Заведомо гнилое предприятие пробрало уже «монолитовца» до самых кишок. Это только Полковник такой простой. Сходи, мол, до радара, отведи убогого. Будто за пивом прогулка в ближайший киоск. Чего тебе стоит, тем более вы уже успели познакомиться… Ага… Хорошо так познакомились. Замечательно. Хоть всю ночь не спи.
Жоре кранты. Пиндос, как любит говорить Бочка. Хороший был боец, сильный, выносливый и, что важно, удачливый. Кончилась его фортуна, помахала ручкой. И куда его теперь девать?
– Жора!… Жора!
– позвал Саян, медленно подошел к уткнувшемуся в ил лысому, - ЖОРА! Пальцев сколько?… Да подними ты свою плешивую башку! Вот так… Пальцев?
– Т…ри… - бугай говорил носом, гундосил, будто ему повыбивали все зубы и вылечили от гайморита самым садистским способом.
Старший слегка похлестал его по щеке, приводя в чувство.
– Жора!… Не уходи далеко… Бочка, у тя пилюли еще остались?
– Антишокер?
– В задницу засунь себе антишокер. У него че, шок? Ну, чо ты глазенками хлопаешь?

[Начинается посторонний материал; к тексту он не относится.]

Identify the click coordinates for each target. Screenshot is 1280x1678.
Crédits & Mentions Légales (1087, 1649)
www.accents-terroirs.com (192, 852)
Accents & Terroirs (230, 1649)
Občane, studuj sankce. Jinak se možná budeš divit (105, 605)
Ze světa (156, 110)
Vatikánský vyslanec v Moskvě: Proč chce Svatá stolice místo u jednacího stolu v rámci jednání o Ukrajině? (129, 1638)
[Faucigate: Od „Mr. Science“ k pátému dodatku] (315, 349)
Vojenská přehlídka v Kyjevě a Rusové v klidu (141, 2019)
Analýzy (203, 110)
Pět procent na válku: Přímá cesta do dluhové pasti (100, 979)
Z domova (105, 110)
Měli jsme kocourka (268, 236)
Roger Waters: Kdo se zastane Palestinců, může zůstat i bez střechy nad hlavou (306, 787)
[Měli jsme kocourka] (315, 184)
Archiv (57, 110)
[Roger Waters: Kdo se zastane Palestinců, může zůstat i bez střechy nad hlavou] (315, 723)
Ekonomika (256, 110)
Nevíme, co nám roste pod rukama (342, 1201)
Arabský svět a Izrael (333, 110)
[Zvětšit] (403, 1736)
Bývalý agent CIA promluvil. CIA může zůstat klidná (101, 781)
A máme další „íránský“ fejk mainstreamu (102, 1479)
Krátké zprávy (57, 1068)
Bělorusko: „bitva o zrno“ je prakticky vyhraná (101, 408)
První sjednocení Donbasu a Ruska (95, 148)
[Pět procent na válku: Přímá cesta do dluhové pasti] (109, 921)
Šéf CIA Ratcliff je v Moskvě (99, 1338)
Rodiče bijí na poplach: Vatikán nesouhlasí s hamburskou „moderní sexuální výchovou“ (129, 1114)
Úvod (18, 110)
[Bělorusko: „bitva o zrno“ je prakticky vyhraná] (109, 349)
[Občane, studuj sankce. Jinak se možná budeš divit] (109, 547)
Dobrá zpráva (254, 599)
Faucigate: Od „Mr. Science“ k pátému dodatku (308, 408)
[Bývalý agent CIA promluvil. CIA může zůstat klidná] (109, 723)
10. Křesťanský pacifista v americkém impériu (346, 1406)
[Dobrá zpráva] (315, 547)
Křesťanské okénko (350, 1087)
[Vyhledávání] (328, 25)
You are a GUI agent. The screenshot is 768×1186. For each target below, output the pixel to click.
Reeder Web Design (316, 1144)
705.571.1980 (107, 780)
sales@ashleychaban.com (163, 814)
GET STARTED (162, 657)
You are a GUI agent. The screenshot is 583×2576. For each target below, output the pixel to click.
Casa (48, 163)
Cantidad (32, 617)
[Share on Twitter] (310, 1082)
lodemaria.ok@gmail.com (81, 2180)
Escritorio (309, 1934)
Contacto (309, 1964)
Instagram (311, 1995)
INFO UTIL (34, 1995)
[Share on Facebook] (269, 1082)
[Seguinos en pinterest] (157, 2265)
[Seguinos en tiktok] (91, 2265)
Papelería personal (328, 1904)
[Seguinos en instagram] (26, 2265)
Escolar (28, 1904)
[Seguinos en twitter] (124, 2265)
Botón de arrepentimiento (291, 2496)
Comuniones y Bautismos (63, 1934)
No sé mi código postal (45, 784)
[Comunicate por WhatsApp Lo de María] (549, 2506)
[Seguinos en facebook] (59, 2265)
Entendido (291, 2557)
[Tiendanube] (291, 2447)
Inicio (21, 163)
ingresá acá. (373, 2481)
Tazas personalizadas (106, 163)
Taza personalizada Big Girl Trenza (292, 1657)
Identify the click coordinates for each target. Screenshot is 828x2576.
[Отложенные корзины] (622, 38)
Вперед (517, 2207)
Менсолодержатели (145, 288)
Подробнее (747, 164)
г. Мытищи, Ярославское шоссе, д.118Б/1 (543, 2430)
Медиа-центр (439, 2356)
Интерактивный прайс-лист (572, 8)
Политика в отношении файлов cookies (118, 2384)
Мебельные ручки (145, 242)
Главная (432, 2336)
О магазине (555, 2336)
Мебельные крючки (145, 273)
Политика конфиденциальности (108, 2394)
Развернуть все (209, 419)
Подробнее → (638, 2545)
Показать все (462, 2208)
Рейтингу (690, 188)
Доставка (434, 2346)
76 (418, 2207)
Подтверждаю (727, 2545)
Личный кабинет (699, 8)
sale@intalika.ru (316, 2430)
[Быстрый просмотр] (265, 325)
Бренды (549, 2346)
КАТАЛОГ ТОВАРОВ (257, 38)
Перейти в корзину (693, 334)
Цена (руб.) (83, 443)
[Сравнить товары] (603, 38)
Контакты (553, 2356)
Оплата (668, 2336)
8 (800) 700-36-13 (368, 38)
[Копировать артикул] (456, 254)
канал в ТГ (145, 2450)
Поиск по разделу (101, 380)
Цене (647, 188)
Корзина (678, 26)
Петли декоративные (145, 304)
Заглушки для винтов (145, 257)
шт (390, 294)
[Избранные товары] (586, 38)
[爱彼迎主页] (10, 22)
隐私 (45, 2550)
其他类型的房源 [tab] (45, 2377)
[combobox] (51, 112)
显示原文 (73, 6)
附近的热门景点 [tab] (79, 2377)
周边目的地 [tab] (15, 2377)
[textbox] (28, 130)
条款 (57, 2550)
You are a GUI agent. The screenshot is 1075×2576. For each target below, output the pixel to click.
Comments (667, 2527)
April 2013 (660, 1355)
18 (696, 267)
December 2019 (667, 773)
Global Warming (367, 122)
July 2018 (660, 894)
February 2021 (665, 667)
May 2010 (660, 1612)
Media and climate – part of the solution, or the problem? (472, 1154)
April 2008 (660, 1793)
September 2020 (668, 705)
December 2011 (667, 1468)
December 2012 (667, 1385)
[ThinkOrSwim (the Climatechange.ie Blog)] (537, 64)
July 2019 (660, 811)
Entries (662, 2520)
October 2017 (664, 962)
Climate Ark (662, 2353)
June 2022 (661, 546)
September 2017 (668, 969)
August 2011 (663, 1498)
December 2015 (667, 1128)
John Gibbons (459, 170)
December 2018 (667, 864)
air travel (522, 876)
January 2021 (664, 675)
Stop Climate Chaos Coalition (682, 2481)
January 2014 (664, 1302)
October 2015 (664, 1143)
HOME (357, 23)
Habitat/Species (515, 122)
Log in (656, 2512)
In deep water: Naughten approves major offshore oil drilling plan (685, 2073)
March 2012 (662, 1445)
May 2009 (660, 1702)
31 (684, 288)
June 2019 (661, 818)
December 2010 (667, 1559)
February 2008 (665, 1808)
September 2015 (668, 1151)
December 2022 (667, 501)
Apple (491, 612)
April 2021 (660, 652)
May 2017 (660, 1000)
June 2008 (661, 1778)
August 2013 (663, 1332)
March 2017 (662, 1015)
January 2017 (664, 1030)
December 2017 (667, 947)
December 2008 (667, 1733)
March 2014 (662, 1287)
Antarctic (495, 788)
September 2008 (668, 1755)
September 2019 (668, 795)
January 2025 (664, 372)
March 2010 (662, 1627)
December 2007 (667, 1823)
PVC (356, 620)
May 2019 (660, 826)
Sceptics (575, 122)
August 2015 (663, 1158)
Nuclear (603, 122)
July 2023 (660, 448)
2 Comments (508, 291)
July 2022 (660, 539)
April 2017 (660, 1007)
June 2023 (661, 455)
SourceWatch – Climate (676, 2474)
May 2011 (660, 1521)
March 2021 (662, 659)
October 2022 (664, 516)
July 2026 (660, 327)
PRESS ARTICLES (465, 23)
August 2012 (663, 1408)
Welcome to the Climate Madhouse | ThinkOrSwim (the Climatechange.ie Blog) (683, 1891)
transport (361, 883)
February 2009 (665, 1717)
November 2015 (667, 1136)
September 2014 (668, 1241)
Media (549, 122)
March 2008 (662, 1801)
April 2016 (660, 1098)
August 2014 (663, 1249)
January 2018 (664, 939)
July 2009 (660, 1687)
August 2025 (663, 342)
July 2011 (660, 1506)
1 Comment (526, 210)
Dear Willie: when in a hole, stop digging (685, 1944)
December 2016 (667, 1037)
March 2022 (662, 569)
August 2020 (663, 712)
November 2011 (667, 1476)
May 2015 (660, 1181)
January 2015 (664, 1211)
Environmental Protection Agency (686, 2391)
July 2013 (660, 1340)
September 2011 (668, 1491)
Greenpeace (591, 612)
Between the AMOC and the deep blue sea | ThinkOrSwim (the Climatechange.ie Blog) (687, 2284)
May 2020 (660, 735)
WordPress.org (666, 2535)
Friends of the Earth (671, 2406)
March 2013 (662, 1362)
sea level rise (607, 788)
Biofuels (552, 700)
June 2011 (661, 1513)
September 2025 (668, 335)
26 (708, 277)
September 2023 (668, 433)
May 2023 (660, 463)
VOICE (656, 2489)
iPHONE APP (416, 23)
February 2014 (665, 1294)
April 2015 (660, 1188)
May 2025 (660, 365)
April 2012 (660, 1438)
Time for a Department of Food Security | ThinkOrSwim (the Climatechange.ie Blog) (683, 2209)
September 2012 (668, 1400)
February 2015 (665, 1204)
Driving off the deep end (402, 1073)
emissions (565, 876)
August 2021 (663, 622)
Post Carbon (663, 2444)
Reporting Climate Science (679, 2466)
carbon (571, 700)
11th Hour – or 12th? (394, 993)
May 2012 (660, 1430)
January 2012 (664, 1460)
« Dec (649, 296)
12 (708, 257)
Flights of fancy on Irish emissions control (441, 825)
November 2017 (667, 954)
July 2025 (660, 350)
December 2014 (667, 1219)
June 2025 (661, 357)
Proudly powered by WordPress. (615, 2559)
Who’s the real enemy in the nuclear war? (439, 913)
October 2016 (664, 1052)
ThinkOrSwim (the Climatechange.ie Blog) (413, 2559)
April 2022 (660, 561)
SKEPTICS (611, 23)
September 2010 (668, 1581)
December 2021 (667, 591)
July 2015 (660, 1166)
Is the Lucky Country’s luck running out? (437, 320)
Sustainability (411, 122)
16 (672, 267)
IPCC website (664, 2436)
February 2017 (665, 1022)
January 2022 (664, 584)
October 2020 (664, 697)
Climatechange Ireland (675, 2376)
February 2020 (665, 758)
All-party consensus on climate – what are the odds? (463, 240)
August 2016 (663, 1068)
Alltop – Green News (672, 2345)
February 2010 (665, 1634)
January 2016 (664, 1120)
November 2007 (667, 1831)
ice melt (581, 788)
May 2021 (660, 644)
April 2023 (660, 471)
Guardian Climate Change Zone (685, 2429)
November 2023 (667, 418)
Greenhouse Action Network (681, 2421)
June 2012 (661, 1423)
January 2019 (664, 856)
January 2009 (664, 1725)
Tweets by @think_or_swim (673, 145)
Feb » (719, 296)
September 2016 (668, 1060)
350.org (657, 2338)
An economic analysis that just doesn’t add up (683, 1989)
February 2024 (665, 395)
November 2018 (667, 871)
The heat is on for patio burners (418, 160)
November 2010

– Н-е-е-т, - растерялся снайпер.
Саян еще раз ударил по щеке. Лысый недовольно застонал и попытался его оттолкнуть, слабо махнув перед собой руками.
– Транквилизаторы есть? «Крылья» или на худой конец «Черный тюльпан»?
Бочка даже в рюкзак не заглянул:
– Кончилось все. Давай «Торпеду»?
– Ты ебанулся что-ли? Чтоб он нас тут нахрен всех повзрывал!
– У меня «Крылья» остались, - узбек извлек из нагрудного кармана вычищенный до блеска портсигар и достал из него красную шприц-ампулу. Бросать не стал. Сам доковылял и положил прямо в ладонь.